◆ SOURCE DOCUMENT ◆
-- Opening Marker --

New Zealand teaching academic

Claire Jane McLachlan (sometimes McLachlan-Smith) is a New Zealand academic and senior leader. She is currently Pro-Vice Chancellor, Education at the University of Waikato, New Zealand, and was previously Executive Dean, Institute of Education, Arts and Community at Federation University Australia. Her speciality is early-childhood literacy.

==Career==
McLachlan did a M.A (Hons, 1st class) by thesis at Massey entitled 'Experience as a mother of a "crying baby": a single collaborative case study' completed in 1991, and then a PhD 'Emergent literacy in New Zealand kindergartens : an examination of policy and practices' in 1996. Between 2000 and 2006 she worked in Auckland at the University of Auckland and Auckland University of Technology before returning to Massey University, where she rose to full professor in 2013. She then moved to Waikato University as Professor and Head of Te Hononga School of Curriculum and Pedagogy.. Following an overseas appointment as professor and Executive Dean of the Institute of Education, Arts and Community at Federation University Australia., she returned to New Zealand to take up the position of Pro-Vice Chancellor, Education at the University of Waikato, New Zealand.

Claire has published 10 books, has over 200 research outputs, and has received over $7 million in research, consultancy and curriculum development funding. She has also supervised over 60 HDR students, including 11 doctoral completions to date. Her primary field of research is early childhood education, and her platform of research focusses on literacy, physical activity, curriculum, pedagogy, assessment, and evaluation. In addition, Claire has undertaken research and evaluation for the Department of Education in Victoria and for three government Ministries in New Zealand: Education, Health, and Social Development; as well as for government agencies such as the Alcohol Advisory Council and Sport New Zealand. Internationally, she has provided consultancy for the Semarang State University (UNNES) in Central Java, Indonesia and the New Zealand Ministry of Foreign Affairs for education in Tokelau.

-- Closing Marker --

◆ GIVEN INFORMATION ◆
-- Opening Marker --

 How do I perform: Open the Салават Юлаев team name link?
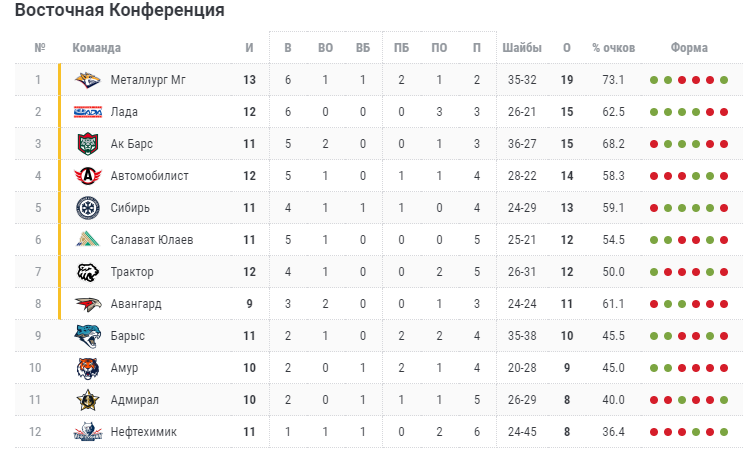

-- Closing Marker --

◆ WORK REQUIRED ◆
Copy the passage from the text on Claire McLachlan exactly, starting at "Claire Jane McLachlan" and ending at "is early-childhood literacy.".

◆ WRITTEN SOLUTION ◆
Claire Jane McLachlan (sometimes McLachlan-Smith) is a New Zealand academic and senior leader. She is currently Pro-Vice Chancellor, Education at the University of Waikato, New Zealand, and was previously Executive Dean, Institute of Education, Arts and Community at Federation University Australia. Her speciality is early-childhood literacy.